Mit einer Portion Mut
Die Umsetzung dieses Konzeptes erforderte eine gehörige Portion Mut, denn mit der Einrichtung hat sich auch das gesamte Laden-Konzept verändert. So wurden beispielsweise die Snacks bzw. die Kühltheke von ihrem etwas stiefmütterlichen Platz hinter der Eingangstür direkt in den Blickwinkel der Kunden gegenüber von der Tür verlegt. Der Effekt war verblüffend: „Wenn wir früher acht bis zehn belegte Brötchen pro Tag verkauft haben, verkaufen wir jetzt das Dreifache“, sagt Hildebrand.

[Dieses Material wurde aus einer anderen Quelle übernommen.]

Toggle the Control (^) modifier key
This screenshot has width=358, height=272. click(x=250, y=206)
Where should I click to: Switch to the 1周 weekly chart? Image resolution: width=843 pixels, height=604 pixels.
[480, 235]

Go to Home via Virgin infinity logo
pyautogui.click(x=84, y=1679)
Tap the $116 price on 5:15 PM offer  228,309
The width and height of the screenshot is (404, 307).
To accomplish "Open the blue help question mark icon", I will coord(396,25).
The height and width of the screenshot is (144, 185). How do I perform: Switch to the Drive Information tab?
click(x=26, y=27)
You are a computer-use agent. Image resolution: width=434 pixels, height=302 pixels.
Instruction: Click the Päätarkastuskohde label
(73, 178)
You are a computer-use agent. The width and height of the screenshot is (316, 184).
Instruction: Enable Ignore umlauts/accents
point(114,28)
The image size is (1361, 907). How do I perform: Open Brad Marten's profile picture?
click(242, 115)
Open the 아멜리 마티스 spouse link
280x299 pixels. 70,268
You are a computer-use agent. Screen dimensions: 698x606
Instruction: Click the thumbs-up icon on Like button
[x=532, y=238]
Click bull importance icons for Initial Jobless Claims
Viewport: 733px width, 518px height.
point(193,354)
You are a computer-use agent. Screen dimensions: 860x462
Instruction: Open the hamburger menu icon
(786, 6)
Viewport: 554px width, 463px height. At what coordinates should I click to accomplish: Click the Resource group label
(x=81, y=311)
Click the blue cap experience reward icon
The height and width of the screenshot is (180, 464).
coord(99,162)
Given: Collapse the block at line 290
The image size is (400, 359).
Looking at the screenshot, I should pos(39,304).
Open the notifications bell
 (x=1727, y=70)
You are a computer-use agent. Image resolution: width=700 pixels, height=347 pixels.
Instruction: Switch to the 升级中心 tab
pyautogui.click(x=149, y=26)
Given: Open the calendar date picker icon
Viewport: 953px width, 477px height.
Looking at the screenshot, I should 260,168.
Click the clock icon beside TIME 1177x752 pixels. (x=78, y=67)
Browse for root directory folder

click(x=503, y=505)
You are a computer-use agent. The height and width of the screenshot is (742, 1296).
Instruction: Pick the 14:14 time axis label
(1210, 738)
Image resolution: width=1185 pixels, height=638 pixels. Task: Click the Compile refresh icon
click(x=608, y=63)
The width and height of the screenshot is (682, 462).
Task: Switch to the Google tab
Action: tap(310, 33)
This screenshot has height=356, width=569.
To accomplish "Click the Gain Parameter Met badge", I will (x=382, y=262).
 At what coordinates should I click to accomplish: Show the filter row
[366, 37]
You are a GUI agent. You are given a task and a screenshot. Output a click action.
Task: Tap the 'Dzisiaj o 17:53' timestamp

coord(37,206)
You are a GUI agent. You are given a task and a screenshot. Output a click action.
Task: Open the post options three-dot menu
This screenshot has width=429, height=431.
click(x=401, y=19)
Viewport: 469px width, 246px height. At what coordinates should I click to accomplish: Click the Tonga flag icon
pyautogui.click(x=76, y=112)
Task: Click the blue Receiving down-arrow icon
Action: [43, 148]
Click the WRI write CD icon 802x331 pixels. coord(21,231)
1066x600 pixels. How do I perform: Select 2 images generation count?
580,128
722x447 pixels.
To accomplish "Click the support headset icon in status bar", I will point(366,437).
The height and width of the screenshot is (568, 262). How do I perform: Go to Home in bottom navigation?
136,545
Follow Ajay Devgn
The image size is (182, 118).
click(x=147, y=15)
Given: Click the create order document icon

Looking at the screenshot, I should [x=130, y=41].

Im alten Laden gab es außerdem bis zum Umbau – typisch für eine Dorfbäckerei – ein größeres Sortiment an Handelswaren von Konserven über Milch bis zu Zeitungen. Seit der einzige Lebensmittelmarkt geschlossen worden war, hatte die Bäckerei eine Funktion als Nahversorger übernommen. Da aber die Nachfrage immer mehr nachließ, entschloss Hildebrand sich dazu, diesen Teil aus seinem neuen Laden zu verbannen. Jetzt finden sich noch Zeitungen, eine Auswahl an Kaltgetränken und einige Süßigkeiten in drei Regalen im hinteren Teil der Verkaufsstelle. Den gewonnenen Raum rechts von der Eingangstür nutzt die Bäckerei nun für einen kleinen Cafébereich mit sieben Sitzplätzen. Zwei Tische, vier Stühle und eine lange Bank an der Wand laden zum Verweilen ein. Zwei unterschiedliche Bodenbeläge trennen die beiden Bereiche optisch voneinander – im Verkaufsteil liegen Fliesen, in der Sitzecke dunkler Holzboden. Aber auch gerade diese Sitzecke sorgte im Vorfeld für viele Diskussionen. Kaum jemand konnte sich vorstellen, dass sich wirklich Kunden dort zum Kaffeetrinken niederlassen würden – vor allem aus dem Ort selbst nicht. Um so größer war die Freude, als sich nach kurzer Zeit herausstelle, dass der Cafébereich sehr wohl genutzt wird – auch von Einwohnern aus Barterode.
Hochwertiges Kaffeekonzept
Das liegt aber mit Sicherheit unter anderem auch am ausgefeilten Kaffeekonzept, das den hochwertigen Firmenauftritt unterstreicht. Ein Halbautomat und eigens für
die Bäckerei Hildebrand gerösteter Kaffee von Roman Schärf vermitteln einen professionellen Eindruck. Alle drei Angestellten im Verkauf erhalten regelmäßig Barista-Schulungen. „Wir haben einen sehr hohen Qualitätsanspruch bei unseren Backwaren, da sollte die Qualität in allen anderen Bereichen dazu passen“, sagt Hildebrand. Und der Erfolg gibt ihm Recht. Seit dem Umbau ist der Tagesumsatz konstant um etwa 20% gestiegen.